Cubitanthus

Scientific classification
- Kingdom: Plantae
- Clade: Tracheophytes
- Clade: Angiosperms
- Clade: Eudicots
- Clade: Asterids
- Order: Lamiales
- Family: Linderniaceae
- Genus: Cubitanthus Barringer
- Species: C. alatus
- Binomial name: Cubitanthus alatus (Cham. & Schltdl.) Barringer
- Synonyms: Species: Anetanthus alatus (Cham. & Schltdl.) Benth. & Hook.f. ex B.D.Jacks. ; Russelia alata Cham. & Schltdl. ;

= Cubitanthus =

- Genus: Cubitanthus
- Species: alatus
- Authority: (Cham. & Schltdl.) Barringer
- Synonyms: Species:
- Parent authority: Barringer

Genus of flowering plants

Cubitanthus is a monotypic genus of flowering plants belonging to the family Linderniaceae, with one species Cubitanthus alatus.

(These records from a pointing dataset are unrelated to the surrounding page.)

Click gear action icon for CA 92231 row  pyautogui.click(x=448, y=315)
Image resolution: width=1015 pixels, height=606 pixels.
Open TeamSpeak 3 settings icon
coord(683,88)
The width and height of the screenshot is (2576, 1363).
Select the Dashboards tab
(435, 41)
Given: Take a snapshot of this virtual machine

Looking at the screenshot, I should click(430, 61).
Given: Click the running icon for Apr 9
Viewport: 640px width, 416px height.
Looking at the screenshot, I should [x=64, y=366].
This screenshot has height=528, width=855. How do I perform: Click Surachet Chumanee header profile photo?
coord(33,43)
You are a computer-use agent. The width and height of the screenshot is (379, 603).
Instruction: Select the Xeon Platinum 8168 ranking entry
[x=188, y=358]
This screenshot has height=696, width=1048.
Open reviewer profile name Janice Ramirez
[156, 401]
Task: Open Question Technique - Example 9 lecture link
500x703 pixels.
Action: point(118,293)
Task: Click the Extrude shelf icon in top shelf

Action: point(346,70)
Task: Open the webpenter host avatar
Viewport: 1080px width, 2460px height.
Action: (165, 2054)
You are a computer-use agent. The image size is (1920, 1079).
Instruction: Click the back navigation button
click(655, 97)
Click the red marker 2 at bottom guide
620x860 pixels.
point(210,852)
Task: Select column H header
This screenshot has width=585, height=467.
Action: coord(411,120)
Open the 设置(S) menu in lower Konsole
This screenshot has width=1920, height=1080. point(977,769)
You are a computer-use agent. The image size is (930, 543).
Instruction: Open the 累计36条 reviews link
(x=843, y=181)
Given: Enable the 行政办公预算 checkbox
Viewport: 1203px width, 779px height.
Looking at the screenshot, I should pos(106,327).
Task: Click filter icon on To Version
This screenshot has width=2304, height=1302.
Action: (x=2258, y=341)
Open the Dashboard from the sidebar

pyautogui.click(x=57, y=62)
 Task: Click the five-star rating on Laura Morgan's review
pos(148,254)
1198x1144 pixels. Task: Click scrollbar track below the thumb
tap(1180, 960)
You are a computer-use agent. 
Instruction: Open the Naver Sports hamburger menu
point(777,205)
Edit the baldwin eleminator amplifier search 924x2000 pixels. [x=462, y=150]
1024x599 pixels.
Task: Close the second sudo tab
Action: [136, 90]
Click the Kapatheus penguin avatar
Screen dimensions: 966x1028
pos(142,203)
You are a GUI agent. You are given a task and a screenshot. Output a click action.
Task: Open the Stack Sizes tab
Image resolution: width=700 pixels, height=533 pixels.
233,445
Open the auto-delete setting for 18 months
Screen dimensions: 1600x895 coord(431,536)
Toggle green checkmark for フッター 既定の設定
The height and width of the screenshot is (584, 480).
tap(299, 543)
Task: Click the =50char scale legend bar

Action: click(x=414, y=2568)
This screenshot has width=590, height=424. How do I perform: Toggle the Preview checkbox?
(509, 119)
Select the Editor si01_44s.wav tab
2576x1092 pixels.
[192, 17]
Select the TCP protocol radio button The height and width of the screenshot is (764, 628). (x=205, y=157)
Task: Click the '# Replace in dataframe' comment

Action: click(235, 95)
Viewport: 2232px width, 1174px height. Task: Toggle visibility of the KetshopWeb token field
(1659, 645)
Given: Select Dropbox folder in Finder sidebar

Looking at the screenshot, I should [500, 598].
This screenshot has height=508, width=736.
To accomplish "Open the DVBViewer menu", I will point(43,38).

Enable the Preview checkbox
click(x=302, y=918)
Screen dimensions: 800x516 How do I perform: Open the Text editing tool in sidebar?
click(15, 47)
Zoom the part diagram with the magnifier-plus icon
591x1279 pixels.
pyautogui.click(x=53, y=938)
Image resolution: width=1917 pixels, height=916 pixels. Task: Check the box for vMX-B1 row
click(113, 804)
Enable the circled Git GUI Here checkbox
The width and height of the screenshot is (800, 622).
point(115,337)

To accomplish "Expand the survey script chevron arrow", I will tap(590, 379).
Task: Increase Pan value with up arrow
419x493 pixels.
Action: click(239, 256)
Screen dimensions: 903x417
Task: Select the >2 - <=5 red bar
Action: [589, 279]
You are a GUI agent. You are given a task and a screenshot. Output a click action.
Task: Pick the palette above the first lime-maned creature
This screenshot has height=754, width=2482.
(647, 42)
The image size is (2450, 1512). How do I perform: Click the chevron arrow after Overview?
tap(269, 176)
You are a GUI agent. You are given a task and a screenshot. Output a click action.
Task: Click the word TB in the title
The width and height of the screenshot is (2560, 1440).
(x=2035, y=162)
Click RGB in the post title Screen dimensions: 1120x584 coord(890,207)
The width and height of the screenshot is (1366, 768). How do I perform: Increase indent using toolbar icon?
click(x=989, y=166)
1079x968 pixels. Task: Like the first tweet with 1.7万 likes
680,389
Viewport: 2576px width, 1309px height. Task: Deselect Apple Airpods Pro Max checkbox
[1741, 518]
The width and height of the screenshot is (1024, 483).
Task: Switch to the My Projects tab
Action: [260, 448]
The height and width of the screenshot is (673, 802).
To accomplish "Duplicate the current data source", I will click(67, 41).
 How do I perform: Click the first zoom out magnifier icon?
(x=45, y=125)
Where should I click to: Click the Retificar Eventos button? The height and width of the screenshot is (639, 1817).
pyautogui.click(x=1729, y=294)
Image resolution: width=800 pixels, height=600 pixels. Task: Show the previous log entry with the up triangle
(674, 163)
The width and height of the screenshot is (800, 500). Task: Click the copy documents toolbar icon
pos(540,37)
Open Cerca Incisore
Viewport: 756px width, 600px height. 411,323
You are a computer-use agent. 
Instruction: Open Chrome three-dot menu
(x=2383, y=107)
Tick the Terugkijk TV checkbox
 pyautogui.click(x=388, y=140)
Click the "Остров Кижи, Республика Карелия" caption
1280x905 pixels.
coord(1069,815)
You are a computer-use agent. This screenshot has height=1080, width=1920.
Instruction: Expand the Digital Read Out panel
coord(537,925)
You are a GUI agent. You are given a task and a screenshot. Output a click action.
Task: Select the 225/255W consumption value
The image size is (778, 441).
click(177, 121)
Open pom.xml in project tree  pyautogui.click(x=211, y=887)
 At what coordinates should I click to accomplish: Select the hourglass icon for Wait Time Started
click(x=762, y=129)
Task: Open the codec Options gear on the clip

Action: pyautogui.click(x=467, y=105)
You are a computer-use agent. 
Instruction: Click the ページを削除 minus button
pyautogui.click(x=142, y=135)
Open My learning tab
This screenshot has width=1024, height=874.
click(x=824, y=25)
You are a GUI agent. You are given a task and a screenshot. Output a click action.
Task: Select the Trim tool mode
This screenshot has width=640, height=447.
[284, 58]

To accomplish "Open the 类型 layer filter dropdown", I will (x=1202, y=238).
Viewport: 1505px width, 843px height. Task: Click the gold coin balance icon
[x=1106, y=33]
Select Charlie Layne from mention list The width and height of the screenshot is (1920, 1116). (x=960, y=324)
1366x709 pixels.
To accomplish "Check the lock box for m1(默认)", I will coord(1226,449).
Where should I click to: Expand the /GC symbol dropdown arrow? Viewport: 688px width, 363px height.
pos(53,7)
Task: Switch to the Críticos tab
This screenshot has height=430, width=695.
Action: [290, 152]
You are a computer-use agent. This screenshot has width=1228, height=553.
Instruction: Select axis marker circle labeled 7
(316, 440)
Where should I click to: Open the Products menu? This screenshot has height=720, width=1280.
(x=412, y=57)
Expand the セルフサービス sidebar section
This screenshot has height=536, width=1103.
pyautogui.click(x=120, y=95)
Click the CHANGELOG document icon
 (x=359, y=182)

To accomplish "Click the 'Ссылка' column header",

It was previously placed in the Gesneriaceae, and as of April 2021, still is by some sources. Its native range is Northeastern Brazil.

==Taxonomy==
The genus was erected by Kerry A. Barringer in 1984 for a species originally described in 1828 in Russelia (now a synonym of Vahlia) and then transferred in 1893 to Anetanthus, in the family Gesneriaceae. Molecular phylogenetic studies published from 2013 onwards have shown that it is a basal member of the family Linderniaceae, sister to Stemodiopsis.